# WHAT NEEDS TO BE DONE
Recast the rows below as a JSON list of strings, with one string for each line and no blank lines. Omit the pictures from the answer.

** START GIVEN INFORMATION **

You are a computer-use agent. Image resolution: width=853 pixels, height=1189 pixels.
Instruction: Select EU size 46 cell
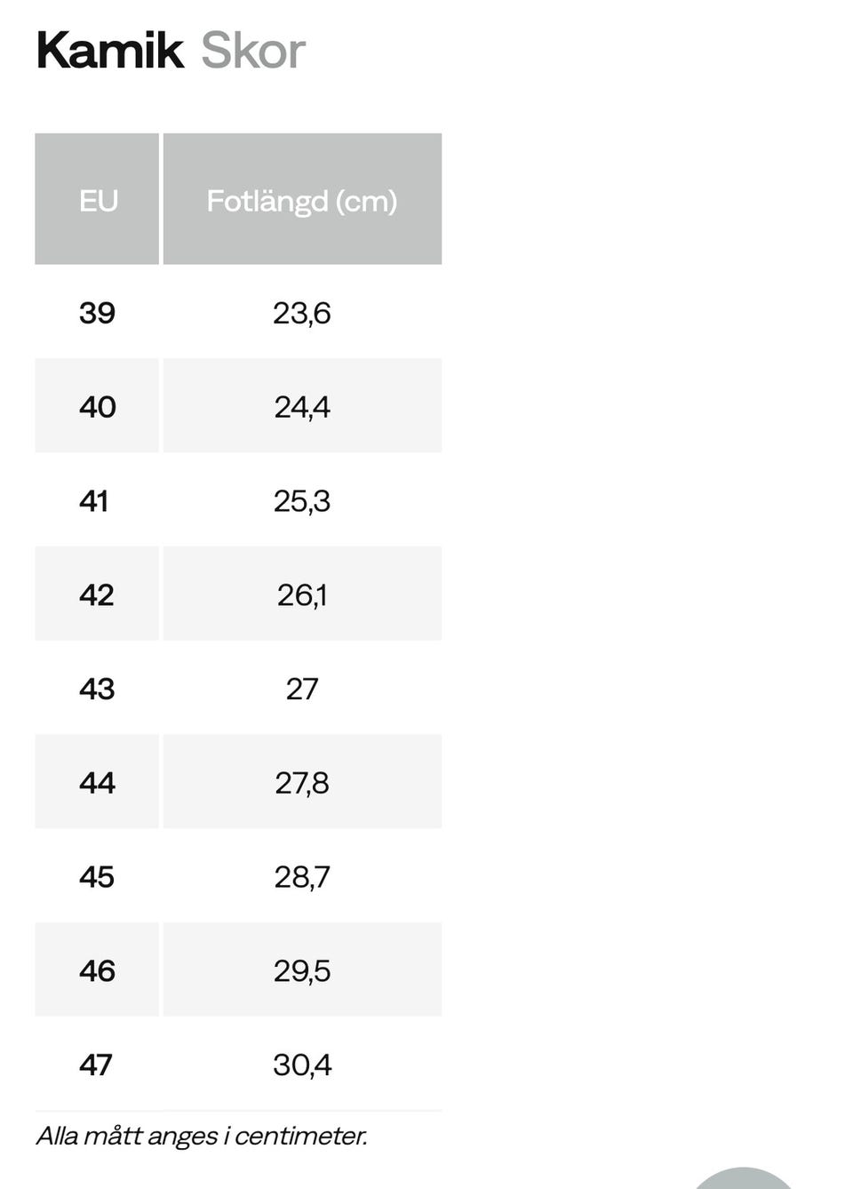click(97, 970)
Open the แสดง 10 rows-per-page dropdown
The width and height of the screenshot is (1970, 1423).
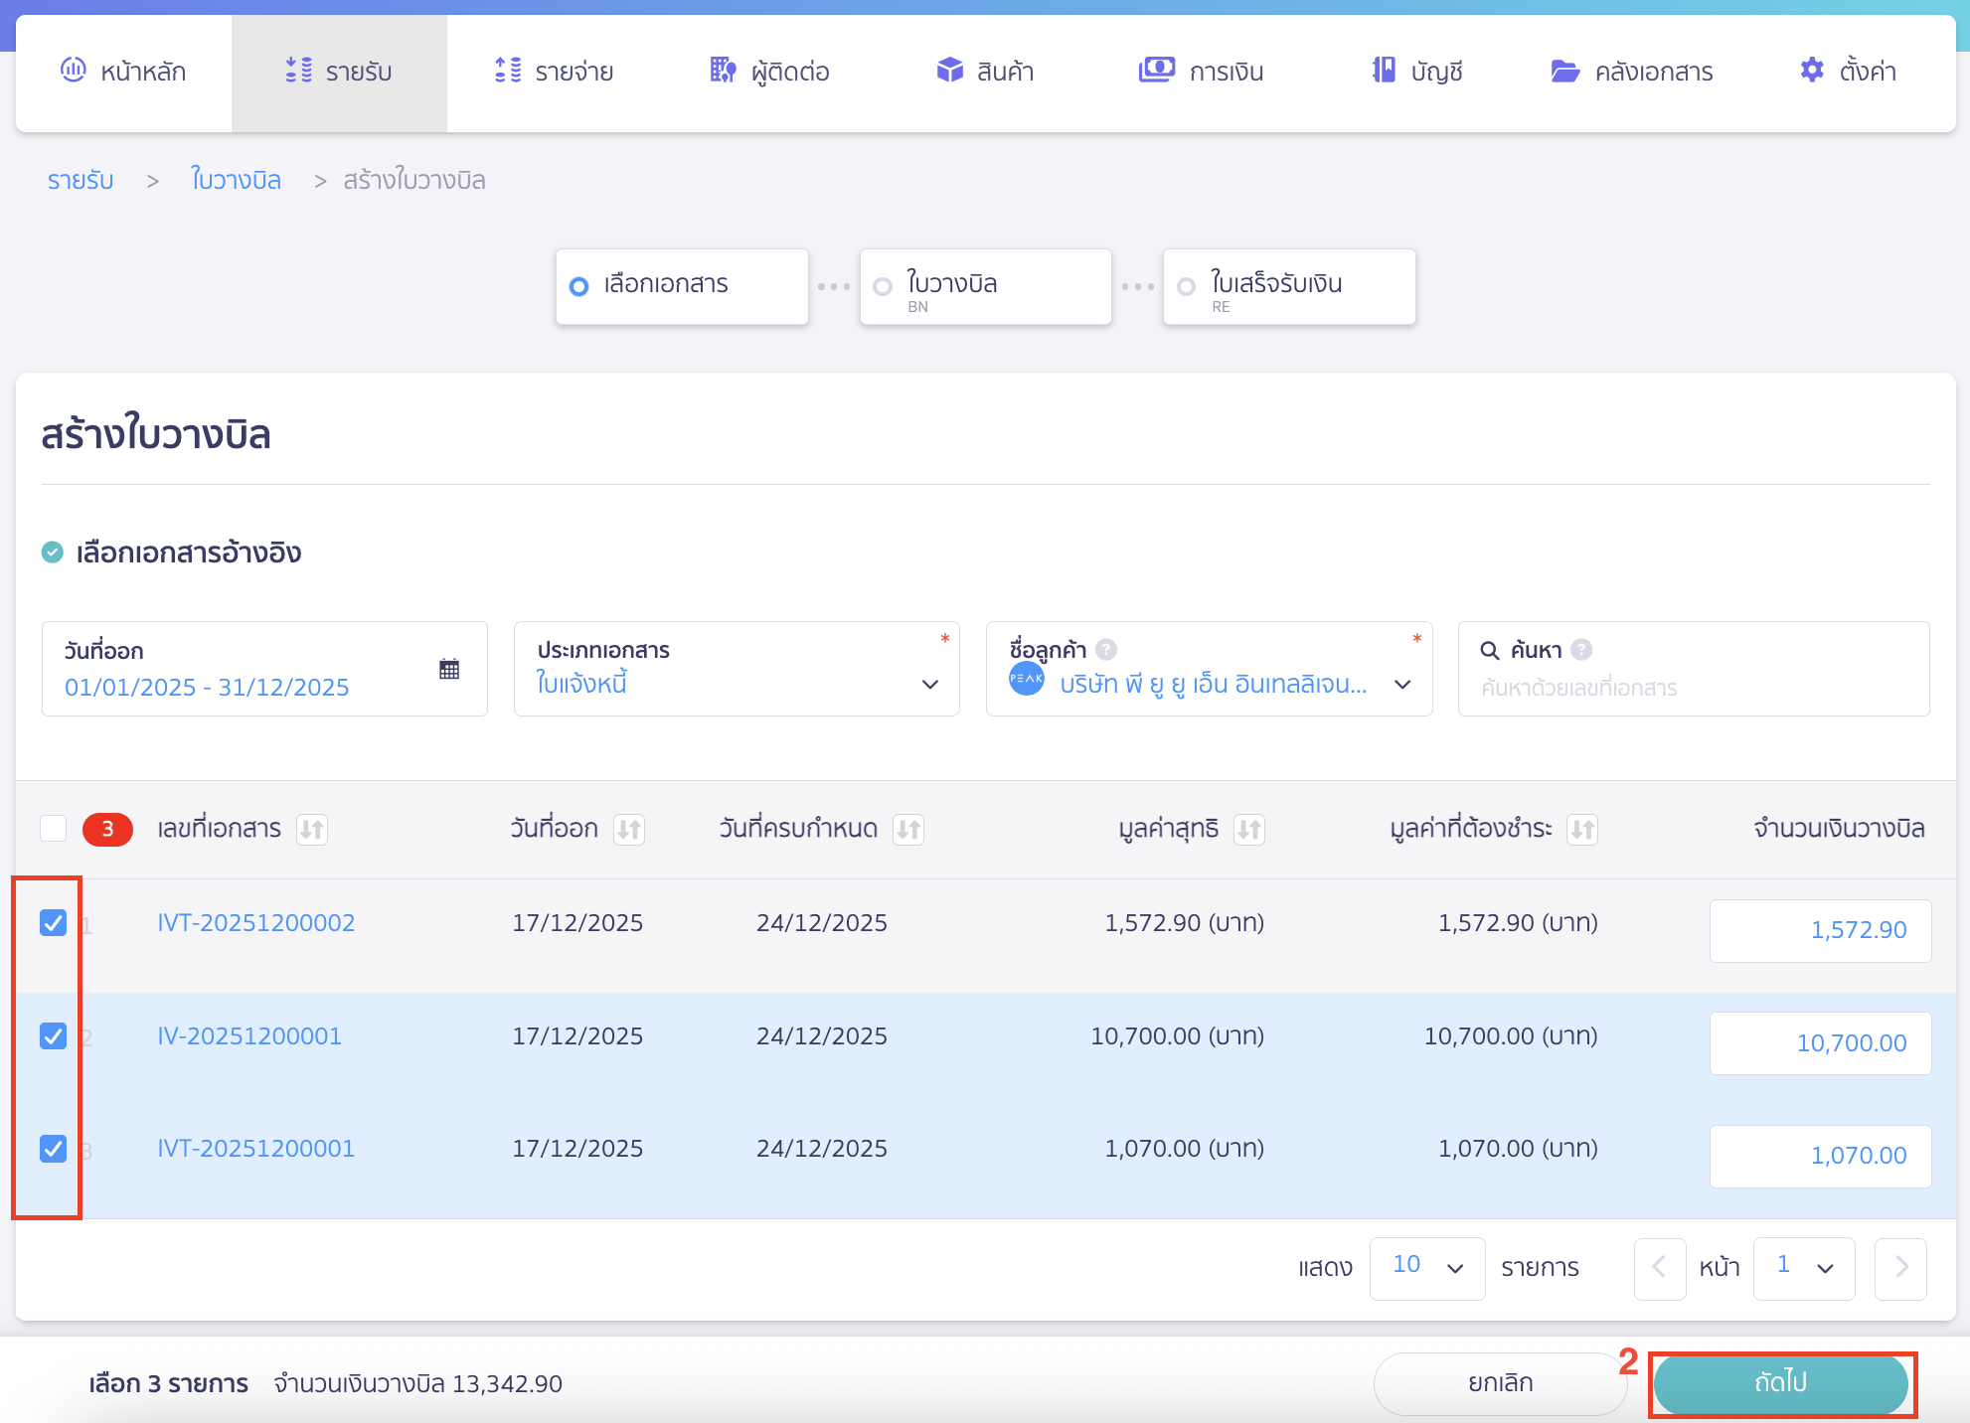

** END GIVEN INFORMATION **

# THE REPLY
[
  "You are a computer-use agent. Image resolution: width=853 pixels, height=1189 pixels.",
  "Instruction: Select EU size 46 cell",
  "click(97, 970)",
  "Open the แสดง 10 rows-per-page dropdown",
  "The width and height of the screenshot is (1970, 1423)."
]